Conventional wisdom holds that China will surpass the United States in the long term due to its economic momentum and increasingly innovative economy. But this wisdom underestimates America’s unique structural advantages in innovation that will enable the United States to lead China across a range of strategic and emerging technologies. The United States and its allies therefore should not fear selective technological disengagement, in which U.S.-centric and Chinese-centric systems for research and development, production, and use of certain technologies are increasingly separated. Rather, Washington should see technology as a legitimate and favorable domain of competition.
Traditional U.S. approaches to maintaining a technological advantage have been standalone and defensive, without an explicit overarching strategy. Such efforts include withholding access to U.S. technology and knowhow through export controls and investment security reviews. Recently, many have also called for policies that reinvigorate the U.S. science and technology innovation ecosystem. Defending and improving U.S. innovation is critical, but Washington is in a long-term competition with a dynamic competitor in which relative technological balances matter. Instead of simply focusing on improving and defending American innovation, Washington ought not underestimate its ability to shape Chinese technological developments.

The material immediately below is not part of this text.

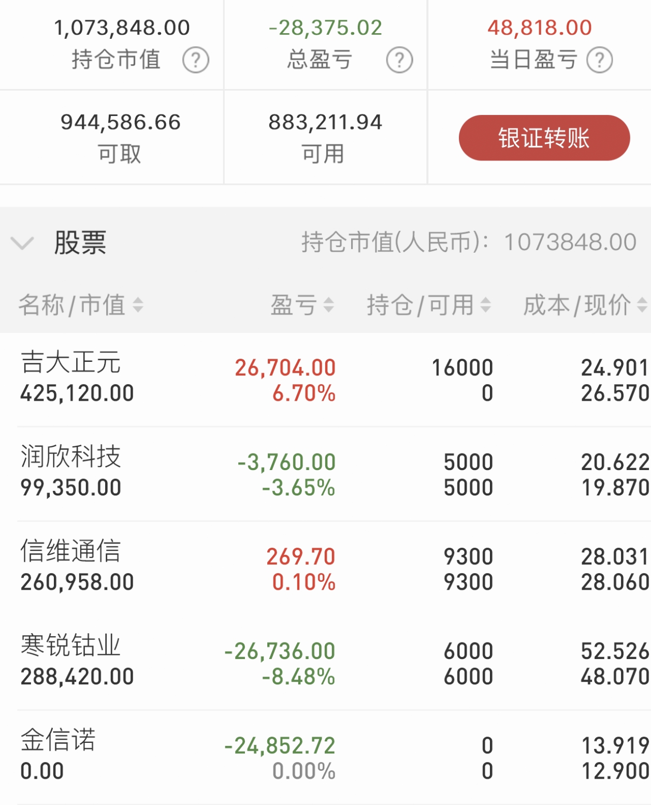This screenshot has width=651, height=805.
Task: Sort holdings by 盈亏 column arrows
Action: (x=328, y=304)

A new approach toward China should include a coherent and enforceable long-term technology cost-imposition strategy. This strategy incorporates both defensive and proactive approaches to restrict, shape, and strain China’s development of defense goods, dual-use items, and other strategic and emerging technologies that underwrite long-term U.S. economic competitiveness. Using primarily targeted measures, Washington can limit China’s military strength, preserve U.S. commercial and military technological superiority, and pressure Beijing to abide by international laws and norms. Although implementing such a strategy will have adverse economic effects for both sides, the negative consequences for the United States will be measured in years, while the more severe repercussions for China will last decades. The long-term result will be a China that is constrained and influenced by U.S. technological superiority and that, ideally, chooses accommodation rather than confrontation with Washington.

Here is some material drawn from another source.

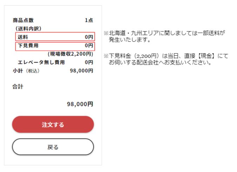
Task: Click the 下見費用 label
Action: coord(28,45)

China’s Structural Shortcomings in Innovation
Arguments that China cannot innovate are simply unfounded, but every system suffers from certain pathologies. Although China’s economy is climbing the innovation ladder — which ranges from simple copying to pathbreaking innovation — the Chinese Communist Party stubbornly subscribes to a techno-nationalist state-led development model that produces uneven technological development and undermines long-term innovation. Chinese leaders have long argued for technological self-reliance, yet China still depends on Western technology across various industries and possesses structural weaknesses in technological innovation. This is particularly true for strategic technologies, the advanced technologies that underlie a state’s military power and drive economic growth. China’s continuing struggle to strengthen itself after decades of legal and illegal efforts to absorb Western technology reveals the central weaknesses of Beijing’s technology policy and China’s system of innovation.

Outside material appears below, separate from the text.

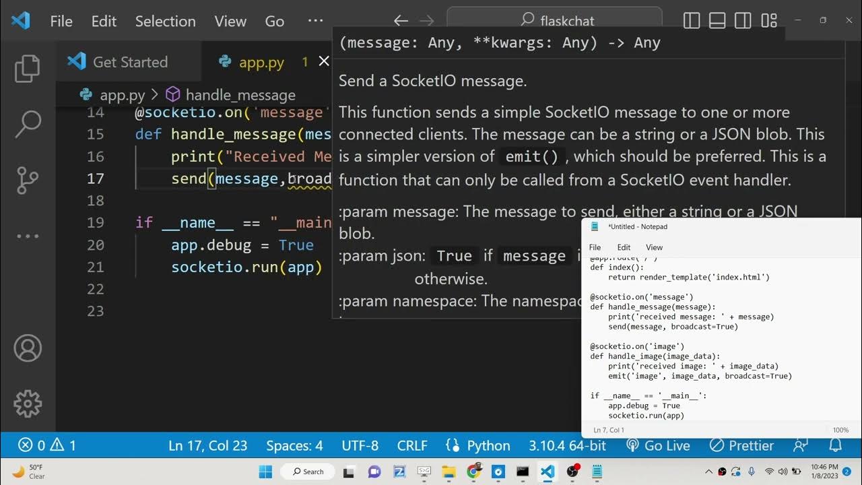Show additional views ellipsis in activity bar
The width and height of the screenshot is (862, 485).
coord(28,236)

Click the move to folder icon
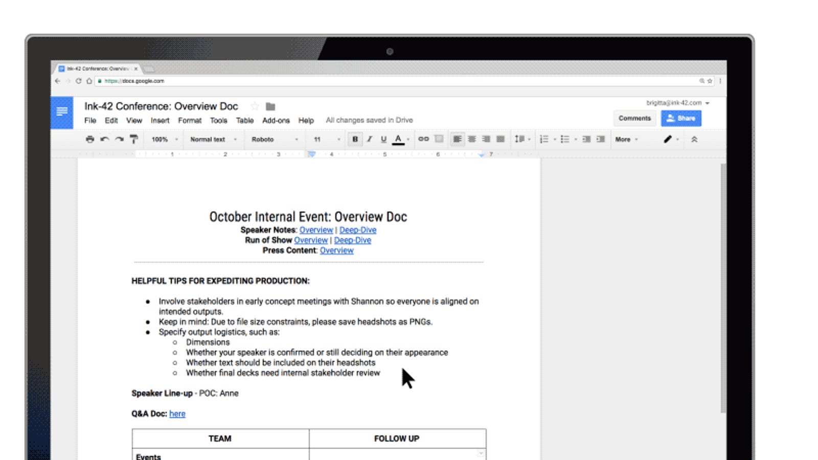tap(270, 106)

National development plans, policies, and directives, including Made in China 2025, directly and indirectly distort distribution of public and private capital and resources, producing overinvestment and inefficiency. Firms — particularly startups and small enterprises — outside of areas deemed strategically important are crowded out in securing financing from state-owned banks and even private funds. Besides central directives, other problems persist. National and local party officials interfere with various economic interactions for self-interested reasons, producing inefficient outcomes. China’s private capital cautiously focuses on development of commercially ready technologies rather than on basic and applied research that could produce groundbreaking innovation. Intellectual property enforcement, despite recent improvements, remains weak, discouraging investment in long-term research and development. Finally, China’s closed political system may stifle the innovative thinking necessary for transformative discovery. When and where China does produce major innovations in technologically complex fields, it often succeeds only in creating islands of excellence.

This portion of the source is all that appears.